=== PROBLEM DESCRIPTION ===
Starting with the line where "Task: Click the group" appears, print every line through the end of the entries below exactly as it stands, and leave out the pictures.

=== INPUT ===

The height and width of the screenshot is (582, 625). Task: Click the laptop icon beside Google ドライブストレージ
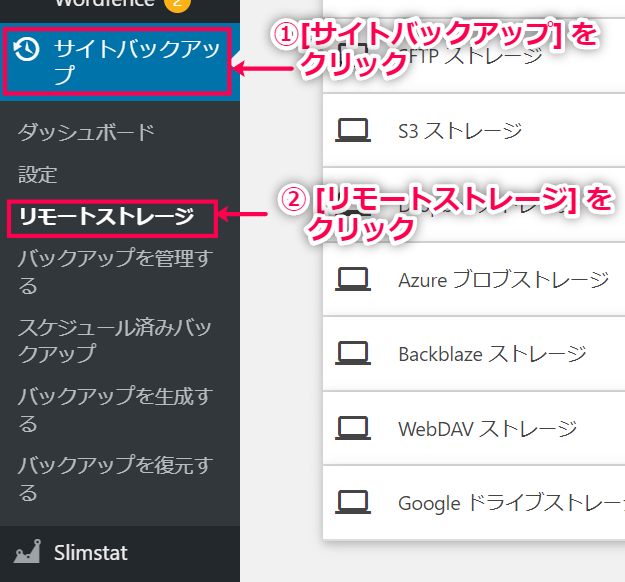click(353, 502)
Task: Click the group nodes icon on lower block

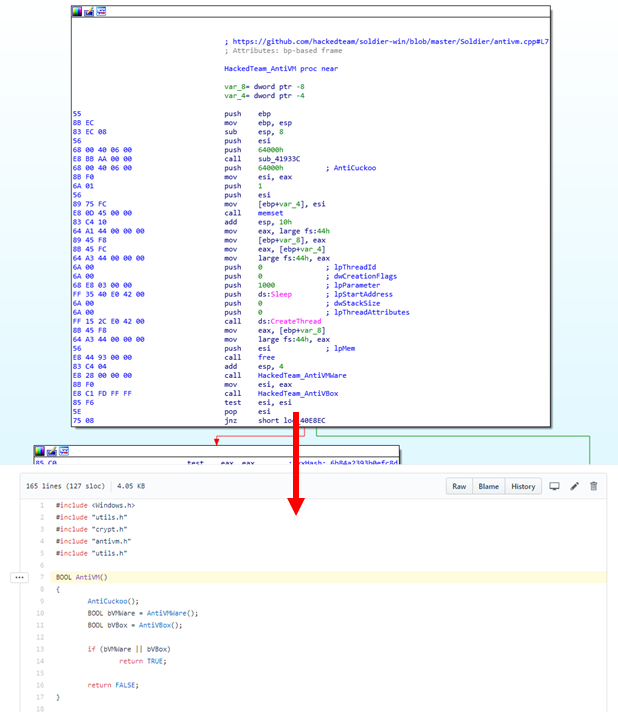Action: pyautogui.click(x=63, y=451)
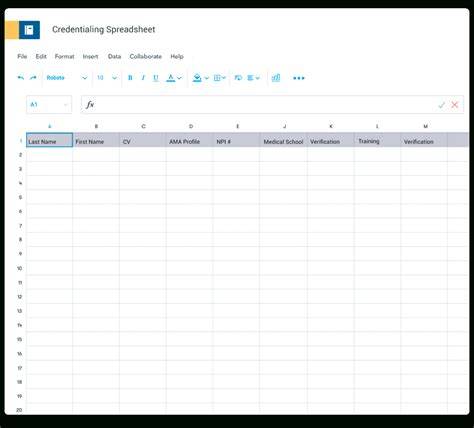
Task: Insert a chart using chart icon
Action: tap(276, 78)
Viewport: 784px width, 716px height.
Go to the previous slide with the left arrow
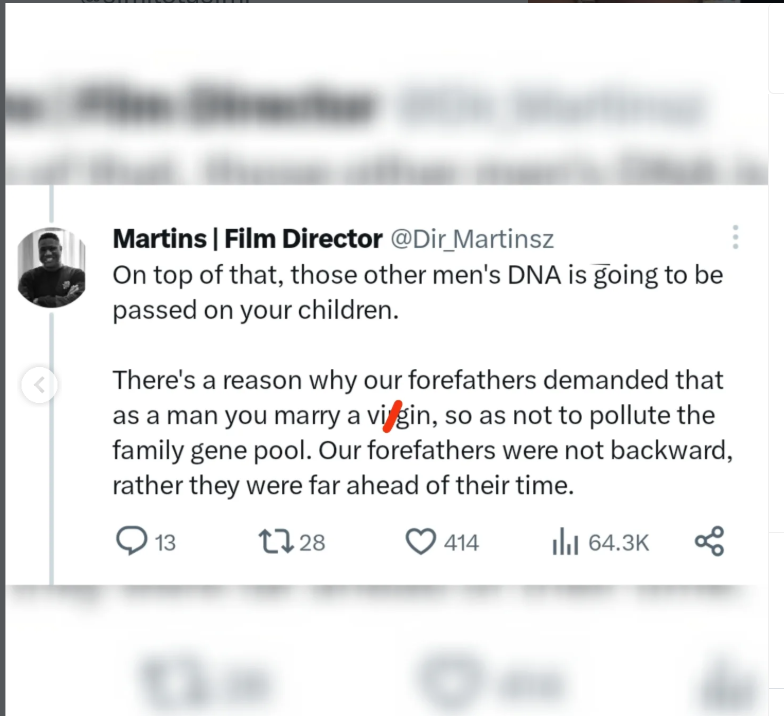39,384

=== EXERCISE RESULT ===
Task: Click the group nodes icon on lower block

Action: pyautogui.click(x=63, y=451)
Task: Insert a chart using chart icon
Action: tap(276, 78)
Viewport: 784px width, 716px height.
Go to the previous slide with the left arrow
39,384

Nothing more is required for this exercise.